How to use Free Software to learn Japanese, and more.

Sentence mining

November 30, 2021 — Tatsumoto Ren

Sentence mining is a process of extracting sentences that contain unknown words from the content you read, watch or listen to in your target language and adding them to Anki in a form of targeted sentence cards (TSCs). You put an example sentence in the question field and the definitions, pictures and pronunciations in the answer field (fields).

Sentence mining and immersion are the two most important components of our method. Immersion provides you with new vocabulary to be mined, and mined sentences become fuel that advances your language learning.

Finding your own sentences is much more fun than learning from a premade deck, or, god forbid, a textbook. Because you're creating Anki cards out of vocabulary found in your immersion, you're always learning what is relevant to you. Once you reach this stage, it is way harder to quit Japanese, as the foundation is already in place.

Records:
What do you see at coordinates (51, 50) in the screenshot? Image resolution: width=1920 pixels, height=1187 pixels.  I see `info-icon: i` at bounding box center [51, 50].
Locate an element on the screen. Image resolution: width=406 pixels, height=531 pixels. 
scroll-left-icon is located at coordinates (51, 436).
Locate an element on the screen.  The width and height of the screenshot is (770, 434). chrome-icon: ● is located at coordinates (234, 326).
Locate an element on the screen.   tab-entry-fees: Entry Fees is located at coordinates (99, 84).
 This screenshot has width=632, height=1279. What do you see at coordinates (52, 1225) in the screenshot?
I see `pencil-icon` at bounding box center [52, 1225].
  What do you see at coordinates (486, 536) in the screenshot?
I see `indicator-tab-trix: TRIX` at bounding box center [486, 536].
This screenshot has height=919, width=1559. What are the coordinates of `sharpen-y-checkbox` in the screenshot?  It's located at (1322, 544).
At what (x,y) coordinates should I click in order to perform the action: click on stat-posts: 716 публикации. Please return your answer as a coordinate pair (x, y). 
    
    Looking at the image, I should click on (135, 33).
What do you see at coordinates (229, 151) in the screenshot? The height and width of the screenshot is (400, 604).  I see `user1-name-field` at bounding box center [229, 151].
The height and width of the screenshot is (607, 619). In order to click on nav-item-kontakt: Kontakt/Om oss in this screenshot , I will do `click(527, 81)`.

Action item: In the sentence mining text, what is placed in the question field of a targeted sentence card?

Answer space: An example sentence.